Unnamed: 0_level_0,type,screen_position,realtime
sim_time,Unnamed: 1_level_1,Unnamed: 2_level_1,Unnamed: 3_level_1
137,[MB:DOWN:LEFT],"[(226, 181)]",[2022-08-08 15:05:38.961704]
201,[MB:DOWN:LEFT],"[(266, 201)]",[2022-08-08 15:05:40.316283]
210,[MB:DOWN:LEFT],"[(266, 201)]",[2022-08-08 15:05:40.509059]
224,[MB:DOWN:LEFT],"[(269, 205)]",[2022-08-08 15:05:40.801325]
236,[MB:DOWN:LEFT],"[(272, 207)]",[2022-08-08 15:05:41.058367]
243,[MB:DOWN:LEFT],"[(278, 213)]",[2022-08-08 15:05:41.203520]
268,[MB:DOWN:LEFT],"[(292, 222)]",[2022-08-08 15:05:41.735848]

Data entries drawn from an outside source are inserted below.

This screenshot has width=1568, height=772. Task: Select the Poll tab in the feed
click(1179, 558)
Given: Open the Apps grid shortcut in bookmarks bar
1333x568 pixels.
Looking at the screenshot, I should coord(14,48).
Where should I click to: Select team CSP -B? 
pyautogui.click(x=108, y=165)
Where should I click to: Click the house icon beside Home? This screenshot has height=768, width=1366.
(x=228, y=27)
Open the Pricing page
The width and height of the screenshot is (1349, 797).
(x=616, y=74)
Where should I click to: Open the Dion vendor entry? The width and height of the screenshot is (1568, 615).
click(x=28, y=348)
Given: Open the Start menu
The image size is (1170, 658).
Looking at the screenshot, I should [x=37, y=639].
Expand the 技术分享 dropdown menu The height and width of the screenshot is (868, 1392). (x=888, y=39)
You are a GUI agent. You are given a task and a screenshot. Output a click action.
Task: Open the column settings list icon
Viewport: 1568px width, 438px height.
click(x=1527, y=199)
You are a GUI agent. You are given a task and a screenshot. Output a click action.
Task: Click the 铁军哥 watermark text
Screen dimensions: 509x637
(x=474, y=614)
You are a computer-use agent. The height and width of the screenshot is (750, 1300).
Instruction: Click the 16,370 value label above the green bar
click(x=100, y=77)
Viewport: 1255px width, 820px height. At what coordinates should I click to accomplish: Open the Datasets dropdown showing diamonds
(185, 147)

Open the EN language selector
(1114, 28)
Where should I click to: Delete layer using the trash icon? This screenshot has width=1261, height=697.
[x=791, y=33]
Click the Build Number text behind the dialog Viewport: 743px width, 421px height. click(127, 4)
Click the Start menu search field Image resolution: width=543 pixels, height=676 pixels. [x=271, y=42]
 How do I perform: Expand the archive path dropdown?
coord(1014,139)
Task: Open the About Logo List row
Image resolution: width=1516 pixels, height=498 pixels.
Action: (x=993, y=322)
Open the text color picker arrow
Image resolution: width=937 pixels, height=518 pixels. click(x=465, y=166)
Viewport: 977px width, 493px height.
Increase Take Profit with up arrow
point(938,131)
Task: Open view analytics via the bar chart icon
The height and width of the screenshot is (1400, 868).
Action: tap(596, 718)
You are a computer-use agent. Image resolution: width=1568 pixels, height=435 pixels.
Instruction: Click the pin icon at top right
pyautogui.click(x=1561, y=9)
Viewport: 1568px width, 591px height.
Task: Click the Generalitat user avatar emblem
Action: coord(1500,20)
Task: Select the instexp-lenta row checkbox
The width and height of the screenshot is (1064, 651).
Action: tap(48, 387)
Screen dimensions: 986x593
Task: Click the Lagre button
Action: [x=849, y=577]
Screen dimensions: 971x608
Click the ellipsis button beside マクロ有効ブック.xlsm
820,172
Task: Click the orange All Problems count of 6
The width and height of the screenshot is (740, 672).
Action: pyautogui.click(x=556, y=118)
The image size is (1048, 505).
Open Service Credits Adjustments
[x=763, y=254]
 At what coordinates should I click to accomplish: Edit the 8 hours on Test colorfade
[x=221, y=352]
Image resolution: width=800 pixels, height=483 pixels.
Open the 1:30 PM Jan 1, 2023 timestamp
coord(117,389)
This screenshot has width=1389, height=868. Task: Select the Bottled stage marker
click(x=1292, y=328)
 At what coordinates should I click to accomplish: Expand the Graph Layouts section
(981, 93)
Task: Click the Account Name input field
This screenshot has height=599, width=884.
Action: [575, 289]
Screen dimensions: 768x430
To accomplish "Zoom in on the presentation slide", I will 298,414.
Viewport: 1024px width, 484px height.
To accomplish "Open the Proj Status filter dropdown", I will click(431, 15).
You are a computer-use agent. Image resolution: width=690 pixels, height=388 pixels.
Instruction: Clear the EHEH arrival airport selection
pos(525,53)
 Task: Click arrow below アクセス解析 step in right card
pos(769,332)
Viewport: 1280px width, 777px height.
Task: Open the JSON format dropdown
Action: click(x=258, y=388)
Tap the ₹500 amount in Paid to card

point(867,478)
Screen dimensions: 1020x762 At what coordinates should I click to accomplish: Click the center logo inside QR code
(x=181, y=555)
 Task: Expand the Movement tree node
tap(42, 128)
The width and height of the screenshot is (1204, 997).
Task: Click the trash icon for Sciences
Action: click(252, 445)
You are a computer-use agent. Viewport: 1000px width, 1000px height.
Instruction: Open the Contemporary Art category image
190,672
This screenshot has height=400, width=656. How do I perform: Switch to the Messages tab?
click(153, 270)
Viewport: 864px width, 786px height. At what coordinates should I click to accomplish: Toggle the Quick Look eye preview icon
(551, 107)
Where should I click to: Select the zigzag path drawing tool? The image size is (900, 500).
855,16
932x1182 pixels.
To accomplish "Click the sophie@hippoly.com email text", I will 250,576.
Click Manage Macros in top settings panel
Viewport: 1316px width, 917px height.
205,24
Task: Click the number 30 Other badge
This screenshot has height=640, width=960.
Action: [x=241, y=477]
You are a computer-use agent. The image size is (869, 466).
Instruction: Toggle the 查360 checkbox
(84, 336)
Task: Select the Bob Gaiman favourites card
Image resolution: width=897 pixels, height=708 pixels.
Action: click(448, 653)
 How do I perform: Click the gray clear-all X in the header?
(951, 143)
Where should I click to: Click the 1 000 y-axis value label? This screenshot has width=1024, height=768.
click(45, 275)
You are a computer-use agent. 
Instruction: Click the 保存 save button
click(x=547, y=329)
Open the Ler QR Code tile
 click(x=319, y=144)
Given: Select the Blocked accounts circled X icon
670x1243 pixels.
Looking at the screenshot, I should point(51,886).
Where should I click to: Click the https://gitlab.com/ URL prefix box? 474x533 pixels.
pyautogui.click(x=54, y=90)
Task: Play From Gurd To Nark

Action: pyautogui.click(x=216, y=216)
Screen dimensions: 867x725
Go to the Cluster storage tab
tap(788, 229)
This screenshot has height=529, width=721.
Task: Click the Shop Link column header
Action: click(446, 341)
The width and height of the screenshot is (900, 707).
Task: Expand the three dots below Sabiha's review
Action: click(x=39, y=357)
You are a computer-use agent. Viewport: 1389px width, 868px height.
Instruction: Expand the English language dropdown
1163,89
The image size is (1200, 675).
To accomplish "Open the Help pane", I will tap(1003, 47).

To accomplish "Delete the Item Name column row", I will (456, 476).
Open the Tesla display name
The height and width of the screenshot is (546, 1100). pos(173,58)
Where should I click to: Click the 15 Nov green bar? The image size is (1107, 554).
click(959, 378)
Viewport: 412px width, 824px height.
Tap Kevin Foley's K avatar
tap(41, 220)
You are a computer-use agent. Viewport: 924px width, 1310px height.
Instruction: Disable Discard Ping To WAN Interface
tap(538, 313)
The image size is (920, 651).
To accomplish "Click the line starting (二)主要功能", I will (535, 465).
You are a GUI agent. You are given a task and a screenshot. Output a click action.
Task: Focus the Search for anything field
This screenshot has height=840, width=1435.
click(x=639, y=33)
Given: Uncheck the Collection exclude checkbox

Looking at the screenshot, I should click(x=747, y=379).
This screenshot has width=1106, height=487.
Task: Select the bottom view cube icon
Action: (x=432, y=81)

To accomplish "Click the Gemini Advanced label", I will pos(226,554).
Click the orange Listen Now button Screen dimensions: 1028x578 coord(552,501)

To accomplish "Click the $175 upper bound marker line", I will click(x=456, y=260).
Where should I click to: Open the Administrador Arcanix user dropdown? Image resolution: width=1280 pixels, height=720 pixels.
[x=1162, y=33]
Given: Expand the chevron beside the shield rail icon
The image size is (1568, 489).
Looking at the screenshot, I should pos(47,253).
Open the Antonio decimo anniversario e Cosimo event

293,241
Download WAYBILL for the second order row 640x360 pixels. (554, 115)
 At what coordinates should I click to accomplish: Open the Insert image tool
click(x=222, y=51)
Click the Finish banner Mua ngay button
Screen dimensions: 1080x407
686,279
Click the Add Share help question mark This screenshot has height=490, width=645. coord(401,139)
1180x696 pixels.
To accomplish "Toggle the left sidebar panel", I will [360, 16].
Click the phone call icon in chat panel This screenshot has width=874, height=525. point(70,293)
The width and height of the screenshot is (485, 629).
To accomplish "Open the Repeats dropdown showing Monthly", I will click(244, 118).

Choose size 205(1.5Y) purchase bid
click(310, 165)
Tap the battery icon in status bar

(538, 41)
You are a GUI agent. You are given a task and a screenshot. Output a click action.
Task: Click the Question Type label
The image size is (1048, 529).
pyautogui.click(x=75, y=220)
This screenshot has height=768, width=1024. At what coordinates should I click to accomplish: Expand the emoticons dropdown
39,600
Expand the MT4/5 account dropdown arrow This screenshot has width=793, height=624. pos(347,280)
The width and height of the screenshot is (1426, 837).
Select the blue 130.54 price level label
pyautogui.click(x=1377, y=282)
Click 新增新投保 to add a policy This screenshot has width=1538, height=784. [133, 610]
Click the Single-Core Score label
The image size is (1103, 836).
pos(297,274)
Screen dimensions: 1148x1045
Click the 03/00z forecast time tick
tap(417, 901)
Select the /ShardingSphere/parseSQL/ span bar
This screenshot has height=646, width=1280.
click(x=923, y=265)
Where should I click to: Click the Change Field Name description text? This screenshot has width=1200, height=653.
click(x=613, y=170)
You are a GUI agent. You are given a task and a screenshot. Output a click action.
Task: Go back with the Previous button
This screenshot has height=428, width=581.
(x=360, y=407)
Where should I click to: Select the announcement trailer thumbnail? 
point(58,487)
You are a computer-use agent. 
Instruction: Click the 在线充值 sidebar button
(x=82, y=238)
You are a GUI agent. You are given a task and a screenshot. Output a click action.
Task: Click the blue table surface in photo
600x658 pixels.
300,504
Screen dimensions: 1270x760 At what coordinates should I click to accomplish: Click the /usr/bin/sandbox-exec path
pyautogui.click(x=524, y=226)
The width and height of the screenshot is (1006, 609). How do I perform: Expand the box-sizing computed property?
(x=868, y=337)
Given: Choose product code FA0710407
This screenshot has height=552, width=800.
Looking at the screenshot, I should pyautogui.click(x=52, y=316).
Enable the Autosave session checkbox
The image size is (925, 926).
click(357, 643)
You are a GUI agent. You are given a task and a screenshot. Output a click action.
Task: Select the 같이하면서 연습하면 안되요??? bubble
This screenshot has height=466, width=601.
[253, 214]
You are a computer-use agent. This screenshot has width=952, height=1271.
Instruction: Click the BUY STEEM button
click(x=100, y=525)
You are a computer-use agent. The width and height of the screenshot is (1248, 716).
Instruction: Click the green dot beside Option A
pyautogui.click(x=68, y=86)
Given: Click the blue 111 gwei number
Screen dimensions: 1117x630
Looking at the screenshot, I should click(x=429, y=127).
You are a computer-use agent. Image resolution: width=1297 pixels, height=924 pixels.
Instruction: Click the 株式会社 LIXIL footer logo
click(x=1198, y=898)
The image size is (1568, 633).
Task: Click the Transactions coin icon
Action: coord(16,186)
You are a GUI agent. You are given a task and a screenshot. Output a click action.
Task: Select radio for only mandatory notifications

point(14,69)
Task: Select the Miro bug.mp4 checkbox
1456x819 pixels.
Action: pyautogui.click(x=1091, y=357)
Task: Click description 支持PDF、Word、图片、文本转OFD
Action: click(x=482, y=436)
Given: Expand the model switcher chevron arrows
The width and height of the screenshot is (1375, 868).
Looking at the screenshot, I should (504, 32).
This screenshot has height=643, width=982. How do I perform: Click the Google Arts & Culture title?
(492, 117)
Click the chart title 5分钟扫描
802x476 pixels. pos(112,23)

Now load the events_at_t into a data frame indexed by the times at which events took place.

In [39]:
events_df = pd.DataFrame.from_dict(sim_data['user_log'].events_at_t, orient='index')
events_df.index.name = 'sim_time'

In [40]:
events_df

Unnamed: 0_level_0,id,event,position
sim_time,Unnamed: 1_level_1,Unnamed: 2_level_1,Unnamed: 3_level_1
0,"[0, 1, 2, 99, 100, 3, 4, 5, 6, 7, 8, 9]","[add, add, add, add, add, add, add, add, add, ...","[[80, 80], [80, 140], [140, 80], [200, 200], [..."


Finally, combine user_inputs and events_df into a single data frame called events_df

In [42]:
#do a bit of processing to concatinate the user inputs and the agent events into a single table
df = events_df
df['screen_click_coords'] = df_user_inputs['screen_position']
df['user_input'] = df_user_inputs['type']
df['time_of_input'] = df_user_inputs['realtime']
df.rename(columns = {'id':'agent_id', 'screen_position' : 'event_position'})
events_df = df

In [None]:
events_df

Unnamed: 0_level_0,id,event,grid_position,screen_click_coords,user_input,grid_click_coords,time_of_input
sim_time,Unnamed: 1_level_1,Unnamed: 2_level_1,Unnamed: 3_level_1,Unnamed: 4_level_1,Unnamed: 5_level_1,Unnamed: 6_level_1,Unnamed: 7_level_1
0,"[10000, 10001, 10002, 10003, 10004, 1]","[add, add, add, add, add, add]","[(20, 20), (22, 19), (19, 22), (23, 21), (21, ...",,,,
12,[2],[add],"[[6, 38]]","[(381, 71)]",[MB:DOWN:LEFT],"[[7, 38]]",[2022-06-14 16:41:40.300029]
15,[3],[add],"[[14, 19]]","[(188, 163)]",[MB:DOWN:LEFT],"[[16, 19]]",[2022-06-14 16:41:40.502485]
17,[4],[add],"[[26, 12]]","[(143, 276)]",[MB:DOWN:LEFT],"[[28, 14]]",[2022-06-14 16:41:40.634133]


Side note, there are two measurement systems for position used in the simulation.

The simulation uses a grid world to track the position of the agents.  grid_position is where the participant clicked on that grid.  

The simulation displays the graphical elements at a given resolution.  screen_click_coords is the where the participant clicked on the screen relative to the screen's top left position (TODO: check it's definietly top left!).